わが子の“稼ぐ力”をどう鍛えるのか?――。親なら、誰しも気にしていることだろう。勉強して学歴さえ得ればカネを稼げる職業に就けたのは過去の話。いまの中学2年生が大学受験を迎える2021年には新たな制度がスタート。知識の詰め込みだけでは正社員にすらなれないかもしれない。ならば、わが子の裸眼視力を維持させる手段を講じてはどうだろう。目がいいことは一種の才能。“稼げる職業”に就ける可能性は高くなる。
平成27年度学校保健統計調査によれば、裸眼視力1・0未満の子供は小学生31%、中学生54%、高校生64%だという。
その一方で、一定の視力を必要とされる職業は、パイロット、警察官、消防官、自衛官、海上保安庁職員、客室乗務員など多い。JRA騎手や競艇選手のように裸眼視力0・8以上でメガネやコンタクト、レーシック手術不可という職種もある。
ちなみに、「地方公務員給与実態調査」(総務省発表平成26年度)によると、諸手当を含めた平均給与月額は警察官や消防官は教員よりも高い。
では、手術せずに近視を改善、メガネやコンタクトなしで生活するにはどうしたらいいのか?
その答えとなるのが「オルソケラトロジー」だ。特殊なコンタクトレンズを装着して角膜の角度を変え、近視を矯正する。一定の装着時間が必要なため、就寝時に使われることが多く、別名「ナイトコンタクト」と呼ばれている。
■0.03程度が1.5に回復した例も
眼科専門医で「清澤眼科医院」(東京・江東区)の清澤源弘院長が言う。
「レーシック手術と違って、レンズ装着をやめればすぐに元に戻せるのがメリットです。
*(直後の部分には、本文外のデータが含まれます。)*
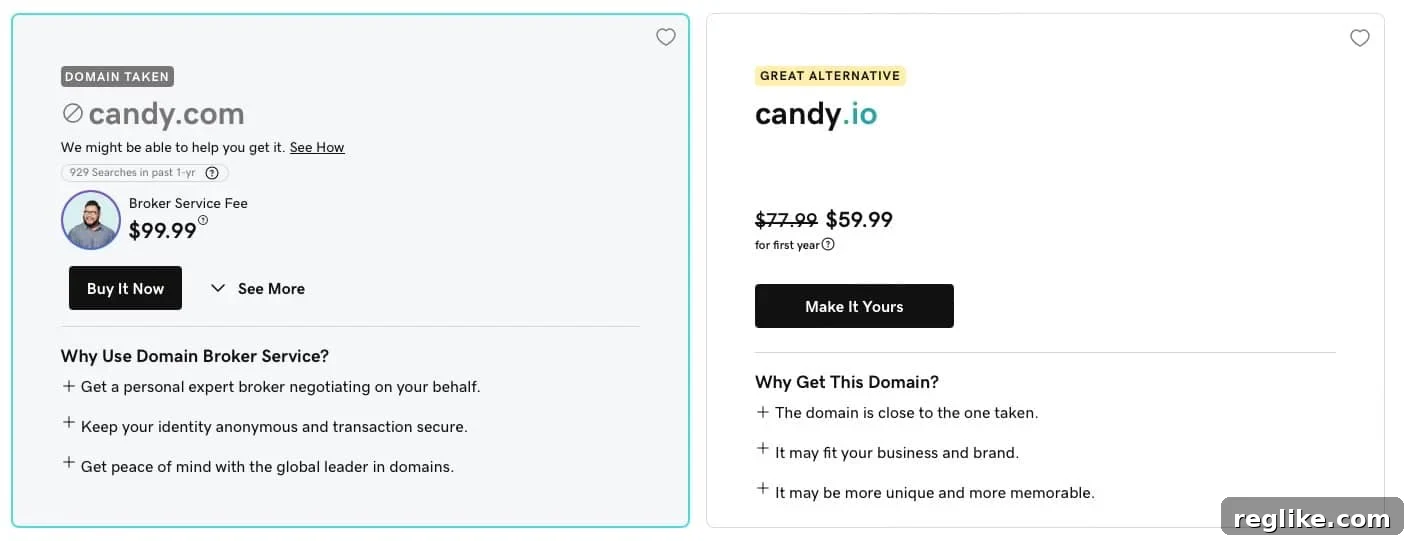1405x541 pixels.
Task: Favorite candy.com with the heart icon
Action: [x=666, y=37]
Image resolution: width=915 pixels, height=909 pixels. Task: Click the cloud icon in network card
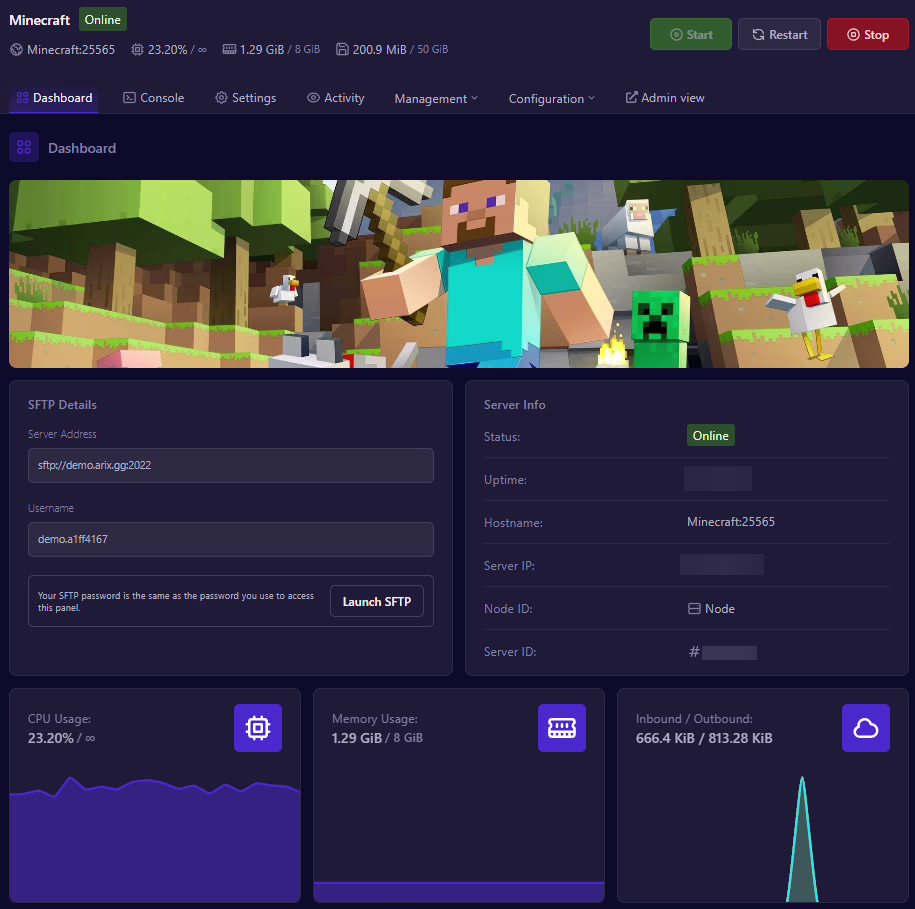click(866, 728)
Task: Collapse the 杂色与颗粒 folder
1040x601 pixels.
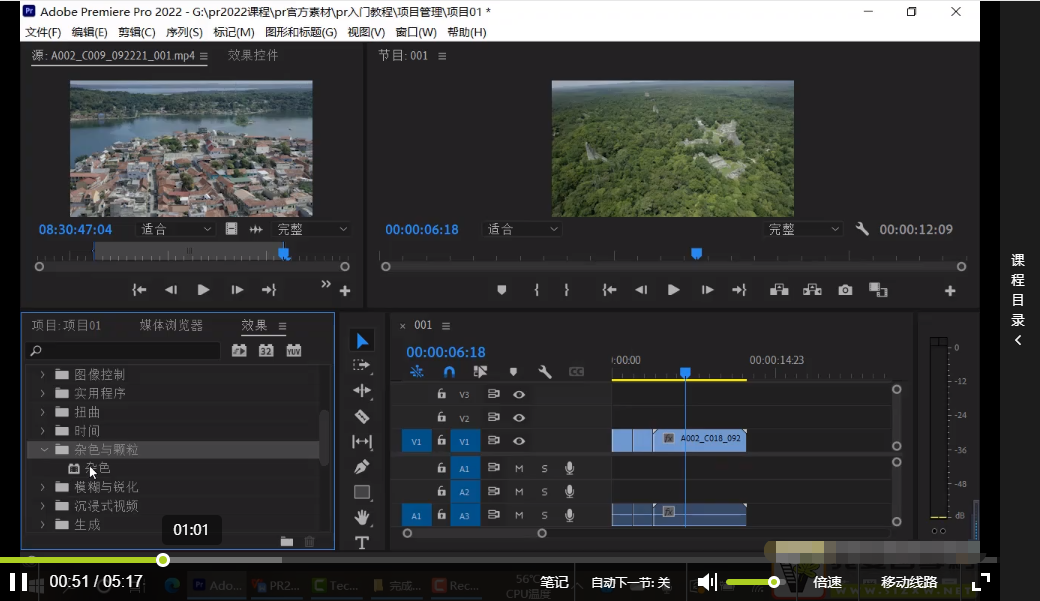Action: click(x=43, y=450)
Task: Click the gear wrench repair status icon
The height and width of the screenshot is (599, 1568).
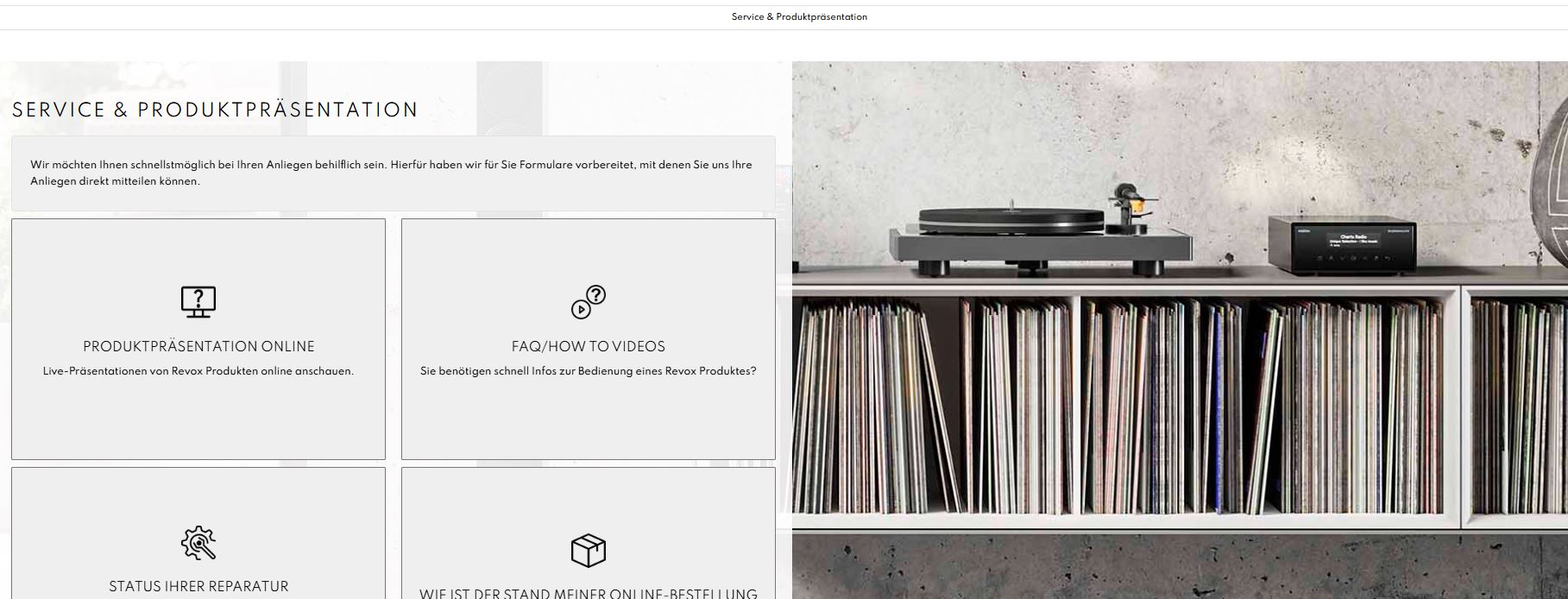Action: coord(198,543)
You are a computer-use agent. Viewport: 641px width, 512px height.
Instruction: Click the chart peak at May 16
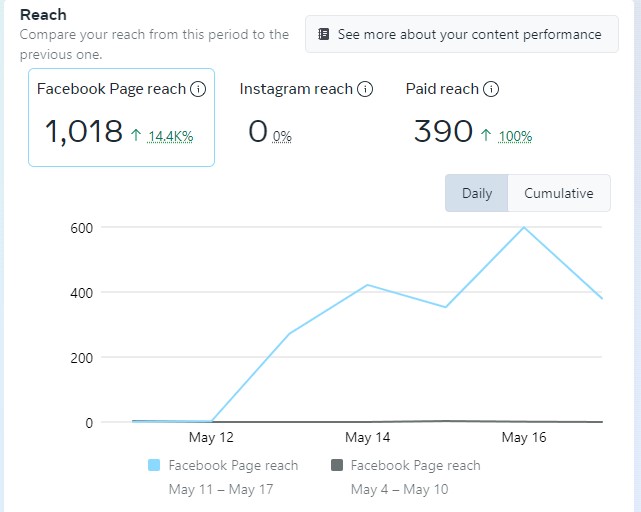523,227
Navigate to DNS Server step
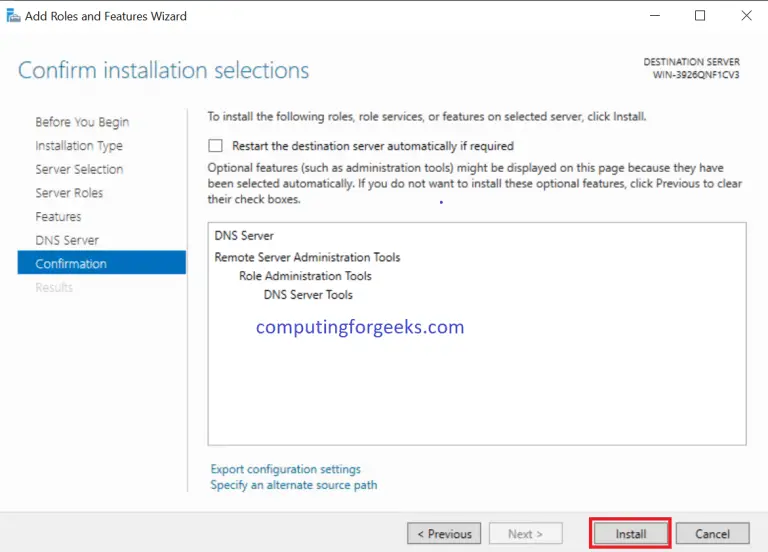Image resolution: width=768 pixels, height=552 pixels. [67, 240]
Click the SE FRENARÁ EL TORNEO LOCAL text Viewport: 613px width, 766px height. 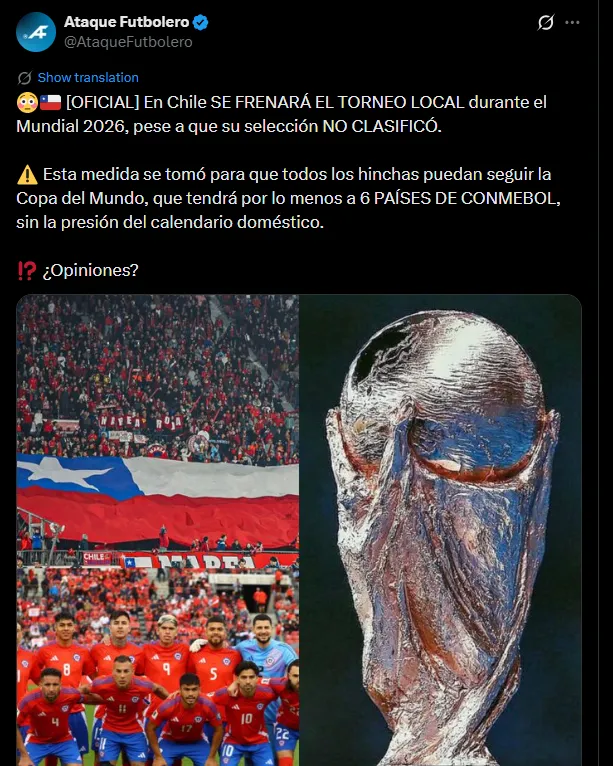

軽度から中程度の近視を対象にしているため、強度近視には対応できませんが、最近は強度近視でも効果がある最新レンズを使った方法も登場しています」
その効果は抜群で、0.03程度だった裸眼視力が1.5に回復した例なども報告されている。
ただし、小児に対するオルソケラトロジーはあくまでも医師の裁量権の範囲で行う自由診療の治療だ。そのため現状では眼科医以外の医師や眼科医であってもハードコンタクトレンズをほとんど扱ったことのない医師が治療するケースもある。そうなると、角膜に傷がつき、重い感染症を患う危険もある。
「だからこそコンタクトレンズの治療経験が豊富で、オルソケラトロジーに詳しい眼科専門医にかかる必要があります」
日本コンタクトレンズ学会が定める現在のガイドラインでは、親権者の同意が必要となる「20歳未満」にはこの治療法を推奨していない。
しかし、日本眼科医会のメンバーが作成した「オルソケラトロジーに関するアンケート調査 集計結果報告」(181施設回答)によると、治療対象年齢は小学生25%、中学生~19歳41.1%、20歳以上33.2%。ガイドラインと違い、小児への治療が行われている実態が明らかになっている。
「国外では効果が出やすい小児に行うのが常識です。もともとオルソケラトロジーは近視矯正の手段というより、近視進行を抑制することが重要な目的です。実際、最新の発表を聞くと、『オルソケラトロジーが将来の失明リスクを伴う強度近視発生を防ぐ可能性がある』と報告しています。日本でこの治療法の承認を得る際、20歳以下の被験者を募ることが困難だったため適用年齢が20歳以上になったに過ぎません。小児への治療を肯定的にとらえたこの調査結果と追加の治療実験結果から、いずれ対象年齢は引き下げられるでしょう」
治療費は医療機関によってさまざまだが、標準的には両目で20万円程度の初期費用と、3年ごとに10万円程度のメンテナンス料が必要だ。震災時にも裸眼視力が良ければ困らない。夏休みに家族で相談してはどうだろう。